Deputy Minister of Justice
- In office 1994–1996
- President: Nursultan Nazarbayev
- Prime Minister: Akejan Kajegeldin
- Minister: Konstantin Kolpakov

Personal details
- Education: Omsk State University (1979)
- Occupation: Lawyer; politician;

= Sergey Tikhonov =

Kazakh politician

Sergey Viktorovich Tikhonov (Сергей Викторович Тихонов) is a Kazakh lawyer and former politician who served as the first Deputy Chairman of the Senate of Kazakhstan from 1996 to 1998.

== Early life and education ==
Tikhonov finished his studies in jurispudence at Omsk State University in 1979. He is a candidate of the judicial sciences.

== Career ==
In 1972, Tikhonov was allowed to exercise law.

In 1991, he became the head of the Legislation Department of the Presidential Administration of Kazakhstan.

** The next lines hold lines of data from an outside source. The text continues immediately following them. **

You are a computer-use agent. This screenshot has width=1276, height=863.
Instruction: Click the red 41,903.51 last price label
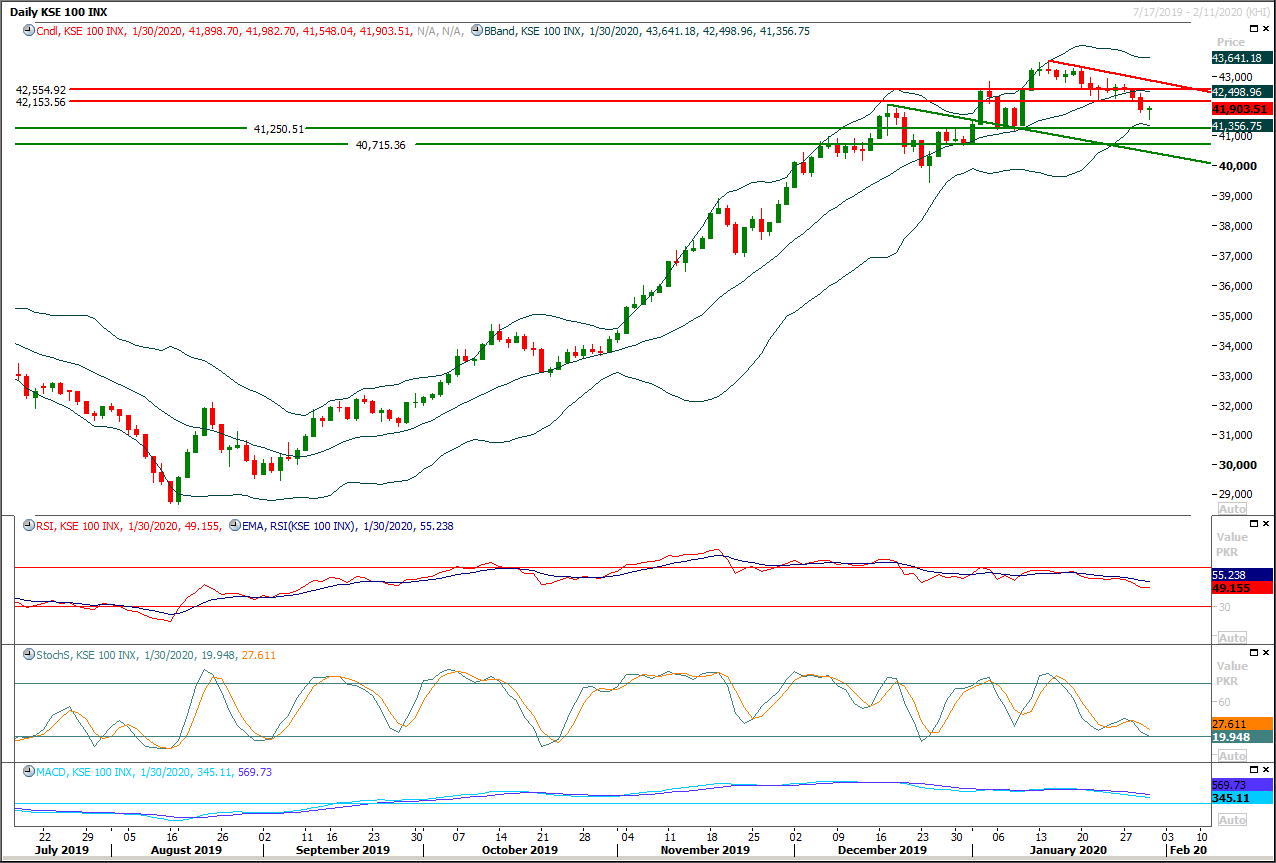pyautogui.click(x=1240, y=108)
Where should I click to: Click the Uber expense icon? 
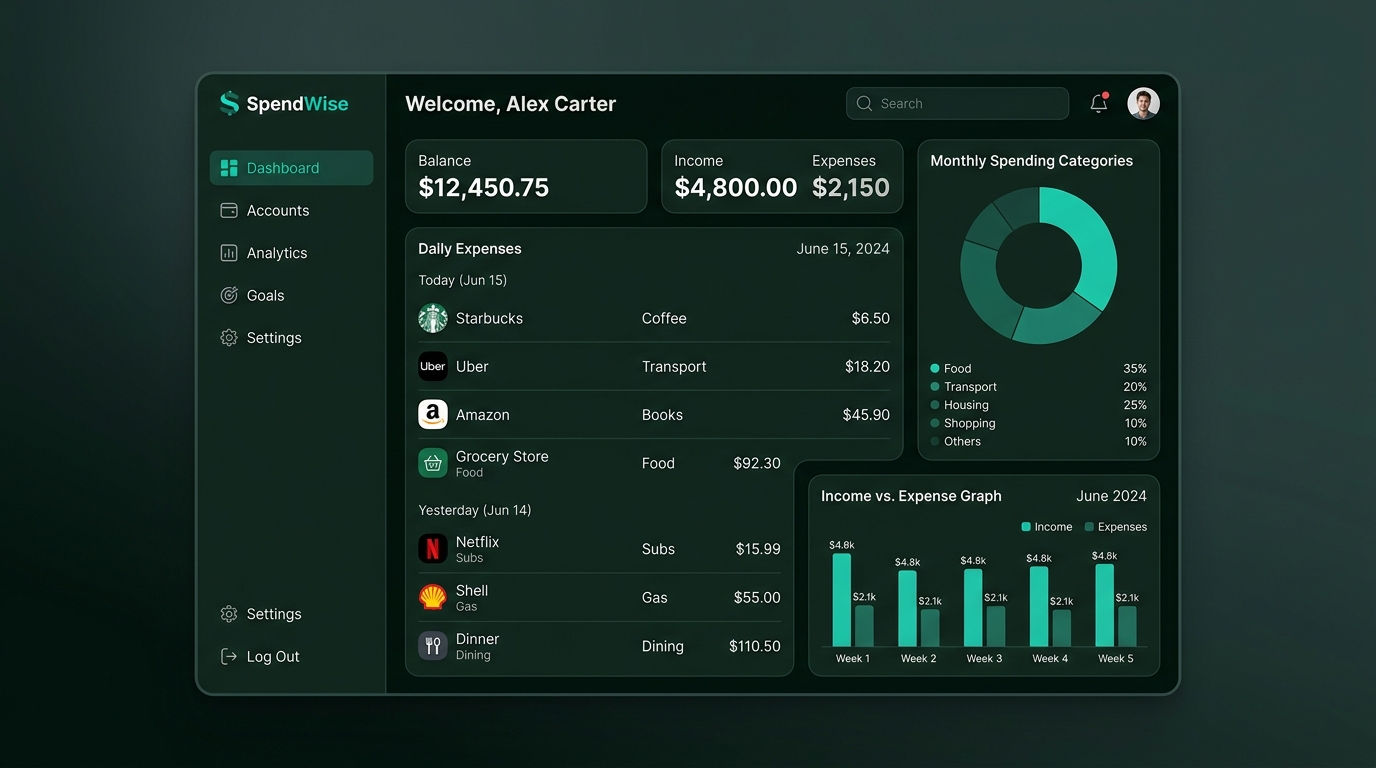(x=433, y=366)
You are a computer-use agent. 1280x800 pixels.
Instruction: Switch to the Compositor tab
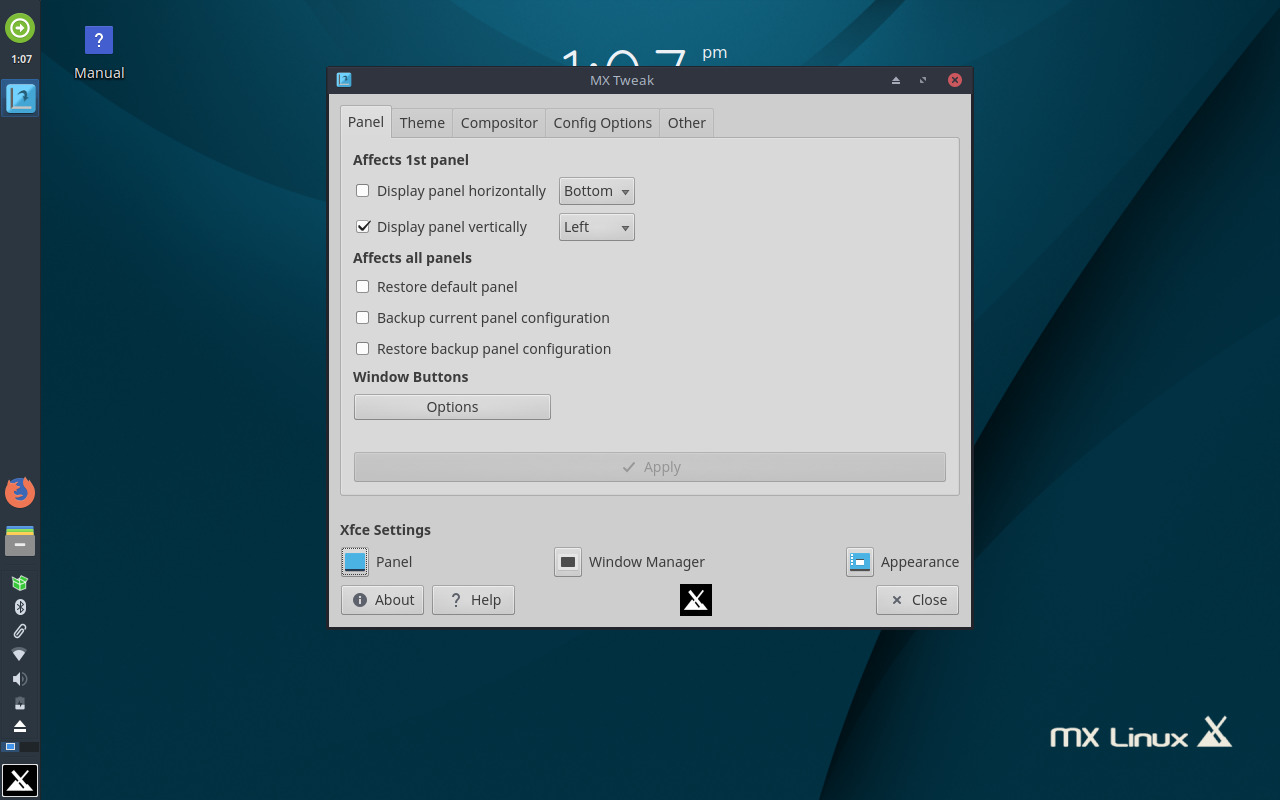tap(498, 122)
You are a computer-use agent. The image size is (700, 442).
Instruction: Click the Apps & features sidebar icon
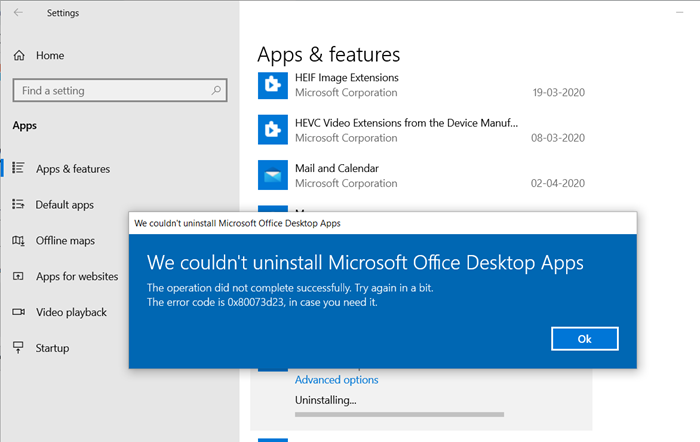(x=18, y=169)
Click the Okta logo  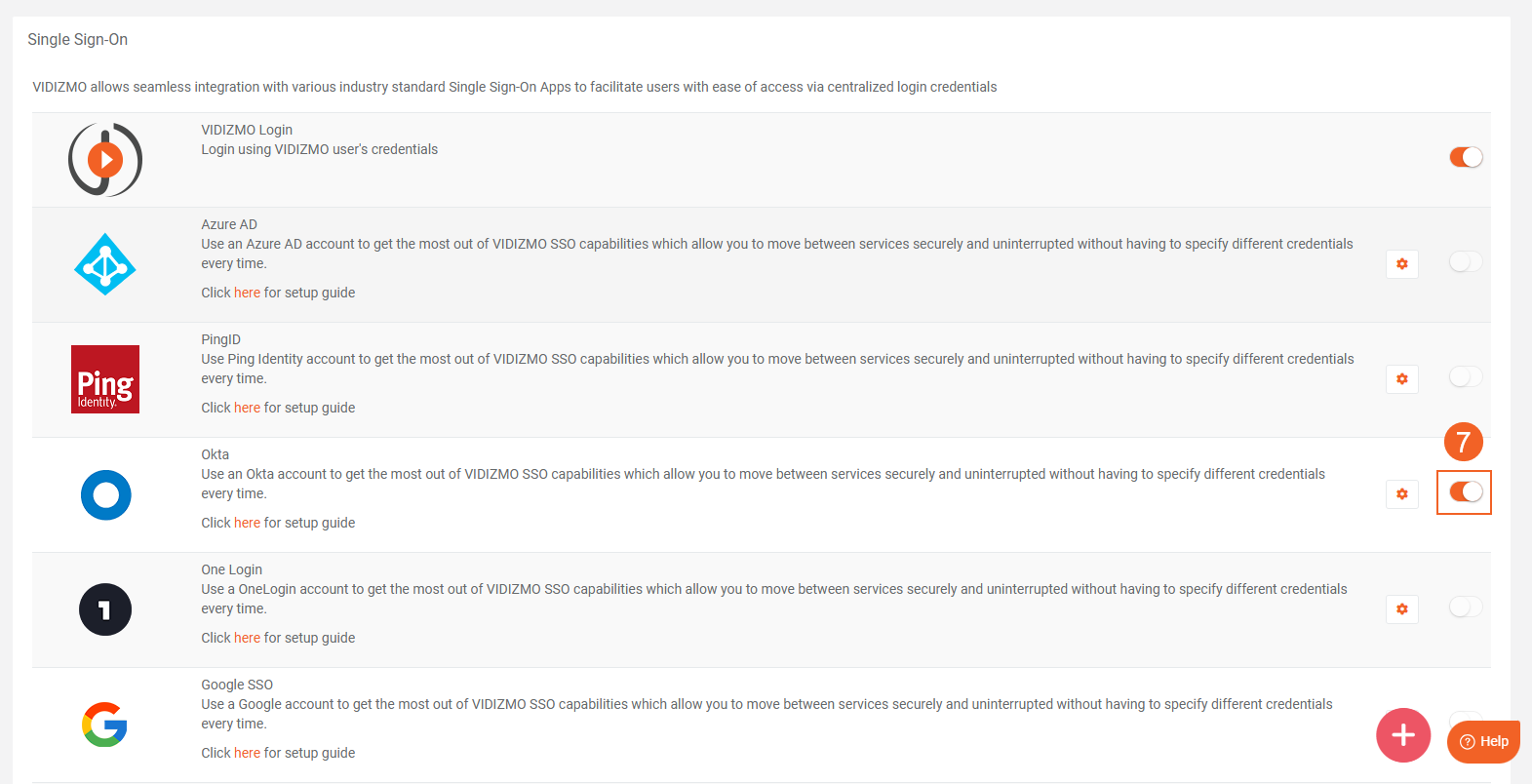(105, 494)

Later, in 1994, he became Deputy Minister of Justice.

From 30 January 1996 to 15 May 1998, Tikhonov served as the Deputy Chairman of the Senate of Kazakhstan under Chairman Omirbek Baigeldi. In this position and as Senator, he participated in the creation of the 1993 and 1995 Constitutions of Kazakhstan, among other major legislative projects.

From 1998, he worked as a lawyer and taught at KAZGUU University.

== Personal life ==
Tikhonov speaks Russian and German.

In November 2019, Tikhonov pleaded President Kassym-Jomart Tokayev to personally overlook the criminal prosecution of his attorney son Viktor, who was the former head of the Almaty city prosecutor's office. He believed the arrest and trial of Viktor to be biased and wrongful. He also mentioned that Viktor had 4 children. In September 2022, Viktor was acquitted.